P. Luigi De Giorgi aggiunse: “Buon Fratello. Lodevolissima la sua buona volontà: dopo 10 anni di cuoco in Italia ha saputo imparare i diversi mestieri. È il primo Fratello a Kayango che ha insegnato ai Jur a costruire. E costruisce bene. È un uomo di un solo lavoro per volta”. Queste parole di P. De Giorgi sono molto importanti perché ci dicono che Fr. Filippo Antonio ha saputo mettere in pratica il Piano di Comboni: salvare l’Africa con gli africani”. E, almeno a Kayango, è stato il primo in questo.

Il grande lavoro che la missione affrontò in quel periodo fu la costruzione della nuova chiesa. “Vengono da Mboro alcuni ndogo che squadrano un bel numero di sassi per lo zoccolo della nuova chiesa”, recita il Bollettino dell’Istituto, numero 35. E più avanti: “Si raccolgono circa 600 mucchi di sassi per la nuova chiesa e si scava il fango per circa 160.000 mattoni”. A capo di tutta questa attività c’era il nostro Filippo Antonio che “qualche volta gli scappano i nervi quando vede che i suoi operai preferiscono i commenti seduti all’ombra che lavorare al sole”.

Ma Fr. Filippo Antonio dovette affrontare lavori supplementari e imprevisti: “A mezzogiorno la scuola maschile prende accidentalmente fuoco. Si riesce a salvare solo un tavolo, tutto il resto è ridotto in cenere nello spazio di pochi minuti”. Nel marzo del 1951, con l’aiuto di Fr. Angelo Zanetti viene inaugurato il nuovo mulino meccanico: “Questo meraviglioso congegno ci aiuta a vincere la fame che periodicamente viene a visitare la nostra zona”. “Il 4 giugno un fulmine cade sulla casa delle suore e squarcia un pilastro della veranda. Grazie a Dio nessuna disgrazia e ulteriore lavoro per Fr. Filippo Antonio”. “Un leone azzanna una nostra capra, ma è costretto a lasciarla. Il Fratello dall’alto di una pianta cerca di farsi onore, ma tutto finisce in molte cose da raccontare”.

[Voci salvate]
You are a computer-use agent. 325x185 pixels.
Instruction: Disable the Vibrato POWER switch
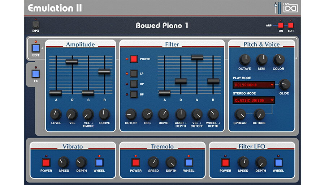pyautogui.click(x=46, y=162)
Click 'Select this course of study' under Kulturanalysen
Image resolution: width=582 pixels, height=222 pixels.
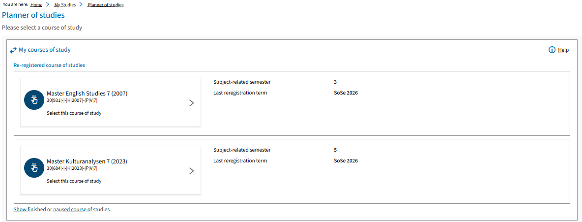74,181
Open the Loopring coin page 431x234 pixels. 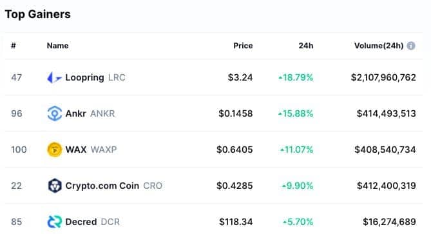95,77
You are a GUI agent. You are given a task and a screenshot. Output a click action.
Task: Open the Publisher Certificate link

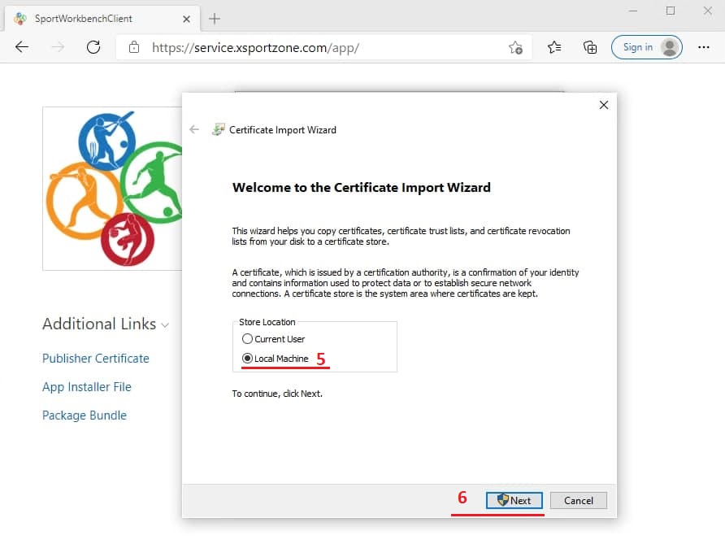tap(96, 359)
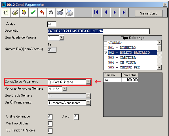The width and height of the screenshot is (169, 136).
Task: Go to the first record arrow
Action: click(x=96, y=12)

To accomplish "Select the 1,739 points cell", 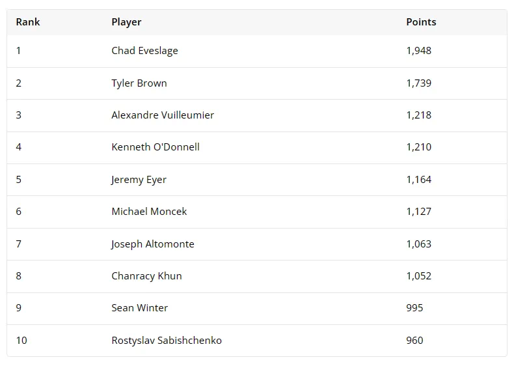I will tap(418, 83).
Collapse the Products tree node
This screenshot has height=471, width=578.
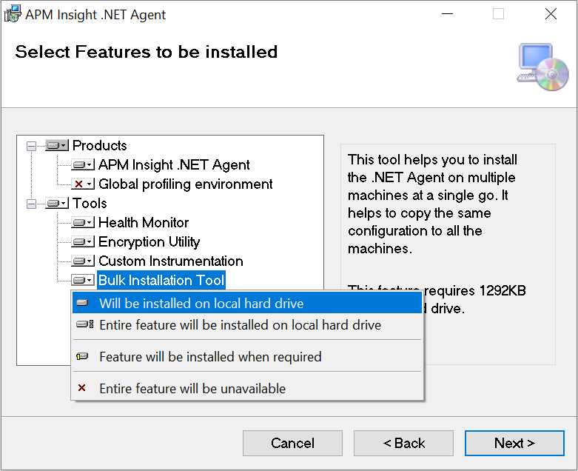[x=31, y=146]
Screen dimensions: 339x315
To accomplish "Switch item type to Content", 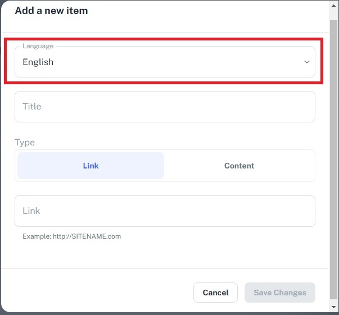I will (239, 166).
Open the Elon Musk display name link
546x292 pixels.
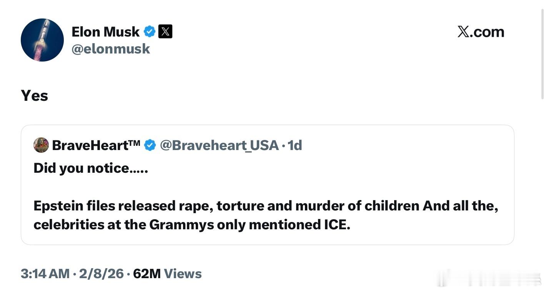click(105, 32)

#### Esercizio:
Riscrivi il testo fornito da "P. Luigi De" a "primo in questo.", mettendo "cameriere" al posto di "cuoco".

#### Risposta all'esercizio:
P. Luigi De Giorgi aggiunse: “Buon Fratello. Lodevolissima la sua buona volontà: dopo 10 anni di cameriere in Italia ha saputo imparare i diversi mestieri. È il primo Fratello a Kayango che ha insegnato ai Jur a costruire. E costruisce bene. È un uomo di un solo lavoro per volta”. Queste parole di P. De Giorgi sono molto importanti perché ci dicono che Fr. Filippo Antonio ha saputo mettere in pratica il Piano di Comboni: salvare l’Africa con gli africani”. E, almeno a Kayango, è stato il primo in questo.